Short problem ::
Return the lines of the data below word for word, beginning at the line that contains "The width and height of the screenshot is (700, 457)." and stopping after the line that contains "pos(520,165)".

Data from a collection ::
__________
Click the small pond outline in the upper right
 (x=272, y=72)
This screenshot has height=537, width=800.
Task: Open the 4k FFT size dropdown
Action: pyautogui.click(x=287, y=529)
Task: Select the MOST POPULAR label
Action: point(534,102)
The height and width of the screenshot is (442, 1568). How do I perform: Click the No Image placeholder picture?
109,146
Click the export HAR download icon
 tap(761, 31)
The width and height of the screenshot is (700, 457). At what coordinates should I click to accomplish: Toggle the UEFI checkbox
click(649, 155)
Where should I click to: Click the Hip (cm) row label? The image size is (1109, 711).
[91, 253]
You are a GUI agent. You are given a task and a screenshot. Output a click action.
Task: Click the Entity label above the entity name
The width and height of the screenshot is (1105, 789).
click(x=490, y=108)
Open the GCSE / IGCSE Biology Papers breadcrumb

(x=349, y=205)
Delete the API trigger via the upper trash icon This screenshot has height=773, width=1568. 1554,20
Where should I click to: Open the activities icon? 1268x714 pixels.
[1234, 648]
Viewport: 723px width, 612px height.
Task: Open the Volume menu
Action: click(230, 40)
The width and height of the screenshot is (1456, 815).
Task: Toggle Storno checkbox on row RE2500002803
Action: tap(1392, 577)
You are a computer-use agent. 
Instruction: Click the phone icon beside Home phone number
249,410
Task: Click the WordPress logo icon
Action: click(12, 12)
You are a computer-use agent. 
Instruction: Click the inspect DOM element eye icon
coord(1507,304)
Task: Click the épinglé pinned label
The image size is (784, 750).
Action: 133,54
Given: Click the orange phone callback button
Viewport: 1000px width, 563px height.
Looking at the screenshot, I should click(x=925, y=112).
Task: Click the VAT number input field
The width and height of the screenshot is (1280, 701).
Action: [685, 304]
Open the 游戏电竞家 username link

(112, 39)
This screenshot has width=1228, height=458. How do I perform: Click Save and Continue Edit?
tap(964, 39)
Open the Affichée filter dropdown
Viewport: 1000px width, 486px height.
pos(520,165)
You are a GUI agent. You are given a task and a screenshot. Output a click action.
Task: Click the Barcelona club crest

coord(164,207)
__________
Task response ::
The width and height of the screenshot is (700, 457). At what coordinates should I click to accomplish: Toggle the UEFI checkbox
click(649, 155)
Where should I click to: Click the Hip (cm) row label? The image size is (1109, 711).
[91, 253]
You are a GUI agent. You are given a task and a screenshot. Output a click action.
Task: Click the Entity label above the entity name
The width and height of the screenshot is (1105, 789).
click(x=490, y=108)
Open the GCSE / IGCSE Biology Papers breadcrumb

(x=349, y=205)
Delete the API trigger via the upper trash icon This screenshot has height=773, width=1568. 1554,20
Where should I click to: Open the activities icon? 1268x714 pixels.
[1234, 648]
Viewport: 723px width, 612px height.
Task: Open the Volume menu
Action: click(230, 40)
The width and height of the screenshot is (1456, 815).
Task: Toggle Storno checkbox on row RE2500002803
Action: tap(1392, 577)
You are a computer-use agent. 
Instruction: Click the phone icon beside Home phone number
249,410
Task: Click the WordPress logo icon
Action: click(12, 12)
You are a computer-use agent. 
Instruction: Click the inspect DOM element eye icon
coord(1507,304)
Task: Click the épinglé pinned label
The image size is (784, 750).
Action: 133,54
Given: Click the orange phone callback button
Viewport: 1000px width, 563px height.
Looking at the screenshot, I should click(x=925, y=112).
Task: Click the VAT number input field
The width and height of the screenshot is (1280, 701).
Action: [685, 304]
Open the 游戏电竞家 username link

(112, 39)
This screenshot has width=1228, height=458. How do I perform: Click Save and Continue Edit?
tap(964, 39)
Open the Affichée filter dropdown
Viewport: 1000px width, 486px height.
pos(520,165)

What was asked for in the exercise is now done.